In conclusion, we found that post-ICH delivery of rhCDNF can accelerate resolution of hemorrhagic lesions, mitigate secondary brain injury, and promote functional recovery of rats. In addition to being a promising regulator for the UPR in combination with oxidative stress, CDNF was first identified to promote hematoma-scavenging functions of microglia/macrophages by regulating the Nrf2-HO-1 signaling axis (Fig. 8). From a clinical point of view, it is of critical importance that pharmacological treatment can be systemically administered after a hemorrhagic stroke. Therefore, CDNF could be a potential therapeutic to accelerate lesion resolution and improve functional recovery in hemorrhagic stroke patients, when used in parallel with current treatment practices.

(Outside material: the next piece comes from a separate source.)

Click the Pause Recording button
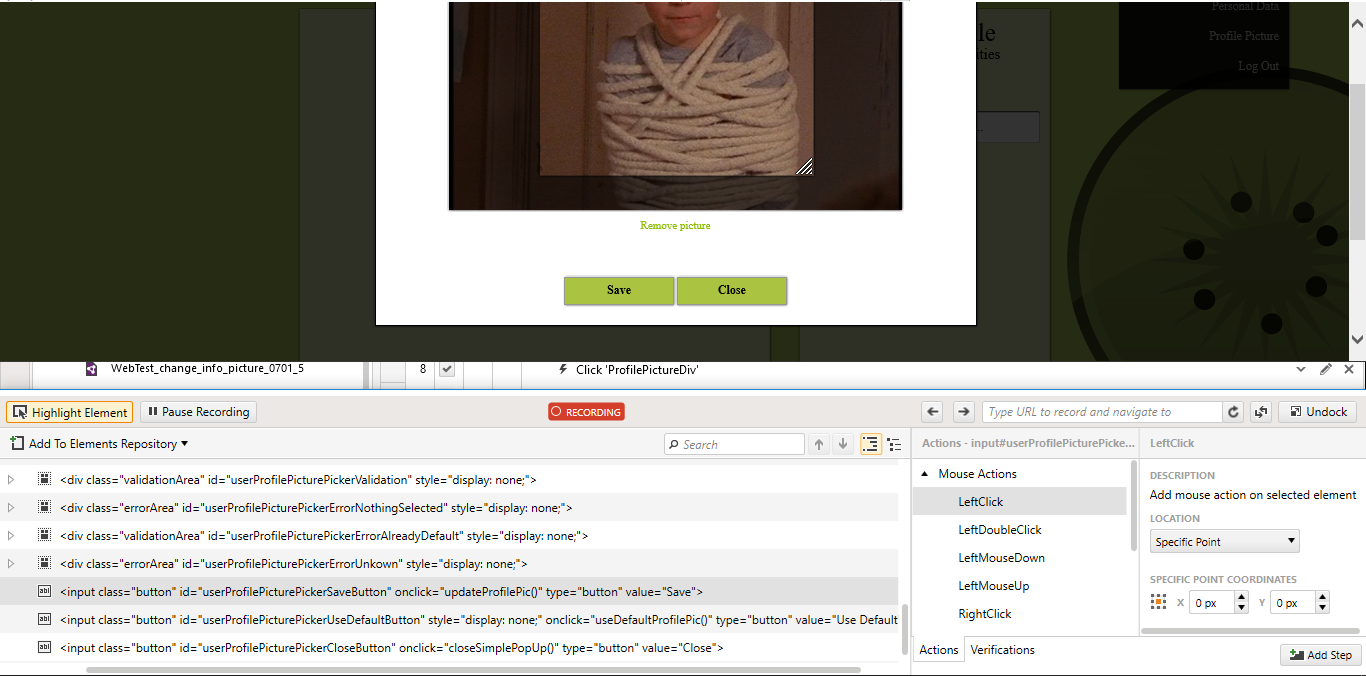[x=198, y=412]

Fig. 8: The illustration shows the schema of CDNF-augmenting hematoma resolution.
figure 8

In response to injury caused by ICH, CDNF administration upregulates the expressions of scavenger receptors, CD163 and CD36, in microglia/macrophages. At the same time CDNF treatment not only attenuates ER stress response, but mitigates oxidative stress by upregulating Nrf2/HO-1 levels. This process decreases a microglia type associated with neurodegenerative disease (DAM), while enhances microglial erythrophagocytosis and subsequently accelerates hematoma clearance and neurobehavior recovery.